"""
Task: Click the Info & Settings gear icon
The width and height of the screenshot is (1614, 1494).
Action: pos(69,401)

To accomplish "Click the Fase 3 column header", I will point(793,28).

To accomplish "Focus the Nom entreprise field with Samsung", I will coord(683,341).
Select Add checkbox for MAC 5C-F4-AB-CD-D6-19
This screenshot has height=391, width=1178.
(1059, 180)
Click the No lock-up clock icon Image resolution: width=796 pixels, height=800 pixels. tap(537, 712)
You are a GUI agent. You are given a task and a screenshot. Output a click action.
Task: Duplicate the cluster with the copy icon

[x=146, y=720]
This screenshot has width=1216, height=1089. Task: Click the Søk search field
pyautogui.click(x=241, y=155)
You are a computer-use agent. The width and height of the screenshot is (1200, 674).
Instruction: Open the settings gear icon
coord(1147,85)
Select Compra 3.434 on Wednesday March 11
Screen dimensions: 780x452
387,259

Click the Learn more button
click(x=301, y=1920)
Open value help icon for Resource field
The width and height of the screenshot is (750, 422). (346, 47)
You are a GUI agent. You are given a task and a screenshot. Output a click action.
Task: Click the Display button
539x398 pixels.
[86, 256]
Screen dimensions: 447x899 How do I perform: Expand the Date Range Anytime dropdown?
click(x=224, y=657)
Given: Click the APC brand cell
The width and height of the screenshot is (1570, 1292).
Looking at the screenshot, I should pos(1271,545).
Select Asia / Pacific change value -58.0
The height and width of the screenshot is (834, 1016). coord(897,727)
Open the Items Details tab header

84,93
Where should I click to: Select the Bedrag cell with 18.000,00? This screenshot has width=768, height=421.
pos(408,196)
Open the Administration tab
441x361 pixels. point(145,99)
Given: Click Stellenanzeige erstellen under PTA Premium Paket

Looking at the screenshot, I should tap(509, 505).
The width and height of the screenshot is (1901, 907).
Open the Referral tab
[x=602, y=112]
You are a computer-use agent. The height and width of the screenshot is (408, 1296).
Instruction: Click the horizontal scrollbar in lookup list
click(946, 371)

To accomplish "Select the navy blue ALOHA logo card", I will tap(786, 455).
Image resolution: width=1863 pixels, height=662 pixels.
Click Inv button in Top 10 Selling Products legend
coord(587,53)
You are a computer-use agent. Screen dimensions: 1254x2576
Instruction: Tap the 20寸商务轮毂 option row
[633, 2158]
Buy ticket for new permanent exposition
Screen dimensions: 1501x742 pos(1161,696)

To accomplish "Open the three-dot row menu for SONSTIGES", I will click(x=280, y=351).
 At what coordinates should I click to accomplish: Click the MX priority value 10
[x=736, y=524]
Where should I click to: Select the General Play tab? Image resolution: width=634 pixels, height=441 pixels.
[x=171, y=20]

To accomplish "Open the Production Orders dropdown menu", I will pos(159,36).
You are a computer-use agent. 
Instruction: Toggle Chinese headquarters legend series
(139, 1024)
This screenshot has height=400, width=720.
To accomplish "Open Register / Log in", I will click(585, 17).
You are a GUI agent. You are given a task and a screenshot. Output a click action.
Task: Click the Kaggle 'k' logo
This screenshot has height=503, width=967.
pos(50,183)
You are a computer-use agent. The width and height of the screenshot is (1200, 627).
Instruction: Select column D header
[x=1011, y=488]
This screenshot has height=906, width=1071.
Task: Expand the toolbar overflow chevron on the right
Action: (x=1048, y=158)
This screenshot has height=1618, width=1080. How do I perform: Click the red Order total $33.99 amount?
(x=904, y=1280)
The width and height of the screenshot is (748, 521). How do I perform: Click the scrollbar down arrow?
"""
What is needed is a verbatim copy of the data, complete from first line to last.

Task: Click the Info & Settings gear icon
The width and height of the screenshot is (1614, 1494).
Action: pos(69,401)

To accomplish "Click the Fase 3 column header", I will point(793,28).

To accomplish "Focus the Nom entreprise field with Samsung", I will coord(683,341).
Select Add checkbox for MAC 5C-F4-AB-CD-D6-19
This screenshot has height=391, width=1178.
(1059, 180)
Click the No lock-up clock icon Image resolution: width=796 pixels, height=800 pixels. tap(537, 712)
You are a GUI agent. You are given a task and a screenshot. Output a click action.
Task: Duplicate the cluster with the copy icon

[x=146, y=720]
This screenshot has width=1216, height=1089. Task: Click the Søk search field
pyautogui.click(x=241, y=155)
You are a computer-use agent. The width and height of the screenshot is (1200, 674).
Instruction: Open the settings gear icon
coord(1147,85)
Select Compra 3.434 on Wednesday March 11
Screen dimensions: 780x452
387,259

Click the Learn more button
click(x=301, y=1920)
Open value help icon for Resource field
The width and height of the screenshot is (750, 422). (346, 47)
You are a GUI agent. You are given a task and a screenshot. Output a click action.
Task: Click the Display button
539x398 pixels.
[86, 256]
Screen dimensions: 447x899 How do I perform: Expand the Date Range Anytime dropdown?
click(x=224, y=657)
Given: Click the APC brand cell
The width and height of the screenshot is (1570, 1292).
Looking at the screenshot, I should pos(1271,545).
Select Asia / Pacific change value -58.0
The height and width of the screenshot is (834, 1016). coord(897,727)
Open the Items Details tab header

84,93
Where should I click to: Select the Bedrag cell with 18.000,00? This screenshot has width=768, height=421.
pos(408,196)
Open the Administration tab
441x361 pixels. point(145,99)
Given: Click Stellenanzeige erstellen under PTA Premium Paket

Looking at the screenshot, I should tap(509, 505).
The width and height of the screenshot is (1901, 907).
Open the Referral tab
[x=602, y=112]
You are a computer-use agent. The height and width of the screenshot is (408, 1296).
Instruction: Click the horizontal scrollbar in lookup list
click(946, 371)

To accomplish "Select the navy blue ALOHA logo card", I will tap(786, 455).
Image resolution: width=1863 pixels, height=662 pixels.
Click Inv button in Top 10 Selling Products legend
coord(587,53)
You are a computer-use agent. Screen dimensions: 1254x2576
Instruction: Tap the 20寸商务轮毂 option row
[633, 2158]
Buy ticket for new permanent exposition
Screen dimensions: 1501x742 pos(1161,696)

To accomplish "Open the three-dot row menu for SONSTIGES", I will click(x=280, y=351).
 At what coordinates should I click to accomplish: Click the MX priority value 10
[x=736, y=524]
Where should I click to: Select the General Play tab? Image resolution: width=634 pixels, height=441 pixels.
[x=171, y=20]

To accomplish "Open the Production Orders dropdown menu", I will pos(159,36).
You are a computer-use agent. 
Instruction: Toggle Chinese headquarters legend series
(139, 1024)
This screenshot has height=400, width=720.
To accomplish "Open Register / Log in", I will click(585, 17).
You are a GUI agent. You are given a task and a screenshot. Output a click action.
Task: Click the Kaggle 'k' logo
This screenshot has height=503, width=967.
pos(50,183)
You are a computer-use agent. The width and height of the screenshot is (1200, 627).
Instruction: Select column D header
[x=1011, y=488]
This screenshot has height=906, width=1071.
Task: Expand the toolbar overflow chevron on the right
Action: (x=1048, y=158)
This screenshot has height=1618, width=1080. How do I perform: Click the red Order total $33.99 amount?
(x=904, y=1280)
The width and height of the screenshot is (748, 521). How do I perform: Click the scrollbar down arrow?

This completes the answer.